Aim ::
Turn the lines of the following items into a JSON list of strings, one string per line, leaving out blank lines.

Saved data entries
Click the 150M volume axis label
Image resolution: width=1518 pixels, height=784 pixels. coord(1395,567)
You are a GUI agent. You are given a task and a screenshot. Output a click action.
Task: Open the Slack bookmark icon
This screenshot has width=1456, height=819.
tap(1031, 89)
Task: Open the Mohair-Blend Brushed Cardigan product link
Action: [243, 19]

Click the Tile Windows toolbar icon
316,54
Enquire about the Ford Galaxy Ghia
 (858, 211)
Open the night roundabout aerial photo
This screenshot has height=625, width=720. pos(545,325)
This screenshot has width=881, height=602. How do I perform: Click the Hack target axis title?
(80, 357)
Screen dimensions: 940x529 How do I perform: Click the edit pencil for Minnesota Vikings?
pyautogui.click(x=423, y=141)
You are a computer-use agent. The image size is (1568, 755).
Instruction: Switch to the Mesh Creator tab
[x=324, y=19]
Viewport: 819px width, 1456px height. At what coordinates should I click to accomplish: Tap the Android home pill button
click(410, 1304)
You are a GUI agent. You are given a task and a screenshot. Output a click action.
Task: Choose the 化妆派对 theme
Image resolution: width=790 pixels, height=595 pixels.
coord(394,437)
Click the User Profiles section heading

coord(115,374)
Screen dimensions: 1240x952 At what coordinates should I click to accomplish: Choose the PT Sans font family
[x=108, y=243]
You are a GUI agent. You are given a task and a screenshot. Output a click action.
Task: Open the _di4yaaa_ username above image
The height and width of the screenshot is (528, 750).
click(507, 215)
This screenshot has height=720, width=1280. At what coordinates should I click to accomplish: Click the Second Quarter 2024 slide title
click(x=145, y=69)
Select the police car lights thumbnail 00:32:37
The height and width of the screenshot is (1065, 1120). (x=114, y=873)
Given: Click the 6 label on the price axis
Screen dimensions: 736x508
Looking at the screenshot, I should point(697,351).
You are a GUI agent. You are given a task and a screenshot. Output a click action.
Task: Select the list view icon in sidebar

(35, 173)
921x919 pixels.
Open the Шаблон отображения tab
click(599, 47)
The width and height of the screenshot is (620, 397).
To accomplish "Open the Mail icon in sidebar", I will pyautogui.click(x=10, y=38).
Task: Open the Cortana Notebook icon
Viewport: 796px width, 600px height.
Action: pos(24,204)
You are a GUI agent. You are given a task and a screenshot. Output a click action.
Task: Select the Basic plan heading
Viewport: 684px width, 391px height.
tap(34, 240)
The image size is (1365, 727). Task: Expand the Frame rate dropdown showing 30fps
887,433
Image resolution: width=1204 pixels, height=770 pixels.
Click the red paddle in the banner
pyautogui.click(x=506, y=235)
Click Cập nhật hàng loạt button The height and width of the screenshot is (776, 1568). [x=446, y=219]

The response ::
[
  "Click the 150M volume axis label",
  "Image resolution: width=1518 pixels, height=784 pixels. coord(1395,567)",
  "You are a GUI agent. You are given a task and a screenshot. Output a click action.",
  "Task: Open the Slack bookmark icon",
  "This screenshot has width=1456, height=819.",
  "tap(1031, 89)",
  "Task: Open the Mohair-Blend Brushed Cardigan product link",
  "Action: [243, 19]",
  "Click the Tile Windows toolbar icon",
  "316,54",
  "Enquire about the Ford Galaxy Ghia",
  " (858, 211)",
  "Open the night roundabout aerial photo",
  "This screenshot has height=625, width=720. pos(545,325)",
  "This screenshot has width=881, height=602. How do I perform: Click the Hack target axis title?",
  "(80, 357)",
  "Screen dimensions: 940x529 How do I perform: Click the edit pencil for Minnesota Vikings?",
  "pyautogui.click(x=423, y=141)",
  "You are a computer-use agent. The image size is (1568, 755).",
  "Instruction: Switch to the Mesh Creator tab",
  "[x=324, y=19]",
  "Viewport: 819px width, 1456px height. At what coordinates should I click to accomplish: Tap the Android home pill button",
  "click(410, 1304)",
  "You are a GUI agent. You are given a task and a screenshot. Output a click action.",
  "Task: Choose the 化妆派对 theme",
  "Image resolution: width=790 pixels, height=595 pixels.",
  "coord(394,437)",
  "Click the User Profiles section heading",
  "coord(115,374)",
  "Screen dimensions: 1240x952 At what coordinates should I click to accomplish: Choose the PT Sans font family",
  "[x=108, y=243]",
  "You are a GUI agent. You are given a task and a screenshot. Output a click action.",
  "Task: Open the _di4yaaa_ username above image",
  "The height and width of the screenshot is (528, 750).",
  "click(507, 215)",
  "This screenshot has height=720, width=1280. At what coordinates should I click to accomplish: Click the Second Quarter 2024 slide title",
  "click(x=145, y=69)",
  "Select the police car lights thumbnail 00:32:37",
  "The height and width of the screenshot is (1065, 1120). (x=114, y=873)",
  "Given: Click the 6 label on the price axis",
  "Screen dimensions: 736x508",
  "Looking at the screenshot, I should point(697,351).",
  "You are a GUI agent. You are given a task and a screenshot. Output a click action.",
  "Task: Select the list view icon in sidebar",
  "(35, 173)",
  "921x919 pixels.",
  "Open the Шаблон отображения tab",
  "click(599, 47)",
  "The width and height of the screenshot is (620, 397).",
  "To accomplish \"Open the Mail icon in sidebar\", I will pyautogui.click(x=10, y=38).",
  "Task: Open the Cortana Notebook icon",
  "Viewport: 796px width, 600px height.",
  "Action: pos(24,204)",
  "You are a GUI agent. You are given a task and a screenshot. Output a click action.",
  "Task: Select the Basic plan heading",
  "Viewport: 684px width, 391px height.",
  "tap(34, 240)",
  "The image size is (1365, 727). Task: Expand the Frame rate dropdown showing 30fps",
  "887,433",
  "Image resolution: width=1204 pixels, height=770 pixels.",
  "Click the red paddle in the banner",
  "pyautogui.click(x=506, y=235)",
  "Click Cập nhật hàng loạt button The height and width of the screenshot is (776, 1568). [x=446, y=219]"
]